ISTRUZIONI OPERATIVE:
A. Trascrivi dall'articolo su Kayhan il passo compreso tra “Le mani fanno” e “fondo ai piedi.”, estremi inclusi.
B. Prosegui l'articolo su Kayhan subito dopo la sua ultima frase.

TESTO DELLA PAGINA:
Kayhan – La musica

Il musicista di Teheran che sulle montagne ha perso anche le note: “Cercavo la libertà, ho trovato una prigione”

 

Le mani fanno dei cerchi nell’aria. Sono le quattro e l’ora del pranzo è passata da un pezzo. Kayhan ha mangiato riso anche oggi. Il suo piatto sporco è sul tavolo davanti al foglio bianco che riempie con le note. Intorno i bambini giocano, urlano. Ha detto che non compone più Kayhan. Che da quando ha perso i suoi strumenti sulle montagne tra l’Iran e la Siria, ha perso anche le note. “Come faccio, me lo spieghi? Devo preoccuparmi del cibo, dei documenti, di dove dormire. Che c’entrano le note in tutto questo?”. La mano destra fa una capriola, ruota e si attorciglia come se davanti ci fosse un’orchestra. Poi il ragazzo piega la testa e torna a scrivere. La sua musica è ancora tutta lì dove l’aveva lasciata. Nella sua testa. Nelle viscere dello stomaco, nella pancia, in fondo ai piedi.

[Voci salvate]
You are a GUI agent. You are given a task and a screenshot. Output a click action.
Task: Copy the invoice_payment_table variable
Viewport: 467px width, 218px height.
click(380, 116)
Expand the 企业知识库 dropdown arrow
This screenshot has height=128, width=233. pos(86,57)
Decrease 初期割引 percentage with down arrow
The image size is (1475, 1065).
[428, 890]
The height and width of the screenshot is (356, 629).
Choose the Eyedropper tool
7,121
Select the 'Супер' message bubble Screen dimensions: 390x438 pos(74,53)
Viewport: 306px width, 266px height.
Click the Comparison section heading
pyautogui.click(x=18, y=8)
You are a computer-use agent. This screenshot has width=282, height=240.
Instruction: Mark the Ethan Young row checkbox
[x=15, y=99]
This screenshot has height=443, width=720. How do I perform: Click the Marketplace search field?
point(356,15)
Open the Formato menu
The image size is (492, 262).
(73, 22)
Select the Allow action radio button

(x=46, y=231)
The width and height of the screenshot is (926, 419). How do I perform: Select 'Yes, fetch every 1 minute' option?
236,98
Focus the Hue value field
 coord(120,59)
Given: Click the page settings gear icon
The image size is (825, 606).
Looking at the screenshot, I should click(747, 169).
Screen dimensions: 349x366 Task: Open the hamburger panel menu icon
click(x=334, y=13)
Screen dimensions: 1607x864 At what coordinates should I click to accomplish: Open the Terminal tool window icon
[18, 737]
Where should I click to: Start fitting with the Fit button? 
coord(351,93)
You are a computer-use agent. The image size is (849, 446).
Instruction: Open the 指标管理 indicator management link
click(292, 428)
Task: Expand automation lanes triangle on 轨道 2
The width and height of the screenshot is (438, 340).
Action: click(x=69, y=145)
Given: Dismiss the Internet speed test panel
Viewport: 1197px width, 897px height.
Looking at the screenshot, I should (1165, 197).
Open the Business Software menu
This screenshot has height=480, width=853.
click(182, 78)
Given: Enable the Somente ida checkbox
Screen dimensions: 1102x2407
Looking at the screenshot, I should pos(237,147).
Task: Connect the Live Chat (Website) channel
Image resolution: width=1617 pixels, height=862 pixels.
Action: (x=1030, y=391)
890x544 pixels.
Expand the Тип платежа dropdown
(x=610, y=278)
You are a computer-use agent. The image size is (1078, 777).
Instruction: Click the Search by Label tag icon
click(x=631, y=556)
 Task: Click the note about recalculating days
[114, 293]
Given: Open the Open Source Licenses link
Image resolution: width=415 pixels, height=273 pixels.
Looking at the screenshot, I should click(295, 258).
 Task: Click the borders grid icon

SOLUZIONI DEGLI ESERCIZI:
A.
Le mani fanno dei cerchi nell’aria. Sono le quattro e l’ora del pranzo è passata da un pezzo. Kayhan ha mangiato riso anche oggi. Il suo piatto sporco è sul tavolo davanti al foglio bianco che riempie con le note. Intorno i bambini giocano, urlano. Ha detto che non compone più Kayhan. Che da quando ha perso i suoi strumenti sulle montagne tra l’Iran e la Siria, ha perso anche le note. “Come faccio, me lo spieghi? Devo preoccuparmi del cibo, dei documenti, di dove dormire. Che c’entrano le note in tutto questo?”. La mano destra fa una capriola, ruota e si attorciglia come se davanti ci fosse un’orchestra. Poi il ragazzo piega la testa e torna a scrivere. La sua musica è ancora tutta lì dove l’aveva lasciata. Nella sua testa. Nelle viscere dello stomaco, nella pancia, in fondo ai piedi.

B.
Nel cuore no. Quello è diventato una pietra e non fa più nemmeno un rumore. A volte nel silenzio di piombo della stanza, mentre Hamid e Fawaz dormono, prova ad ascoltarsi. Non si sente niente. “Può smettere di battere un cuore? Voglio dire, può smettere di battere anche se il sangue nel resto del corpo continua a scorrere?” Kayhan ha deciso di sì. Era notte fonda, era febbraio e lui e i suoi 27 anni hanno scavalcato le montagne che portano in Turchia. Per terra solo lastre di ghiaccio e lui è scivolato. “Un tonfo e ho creduto di morire. Mi hanno salvato le dita. Quelle stesse che uso per suonare il pianoforte o la citra. Che usavo per suonare il pianoforte o la citra. Mentre stavo a penzoloni aggrappato a quel pezzo di roccia ho pensato che mi sarei congelato le mani e che avrebbero dovuto tagliarmele. E allora la mia musica sarebbe morta prima ancora di me. Con uno scrollo della spalle ho fatto cadere lo zaino: c’erano dentro i miei strumenti e qualche vestito. Mi sono rialzato e ho continuato a correre. Mettevo le mani in bocca. Prima una e poi l’altra. Ho fatto un patto con la neve, lei ha congelato il mio cuore, ma ha salvato le mie mani. Non me lo sarei mai perdonato. Di lasciare tutto per poi morire di freddo sulle montagne, per poi perdere le note sotto gli occhi di un trafficante che conta i miei soldi”.

Può smettere di battere un cuore? Voglio dire, può smettere di battere anche se il sangue nel resto del corpo continua a scorrere?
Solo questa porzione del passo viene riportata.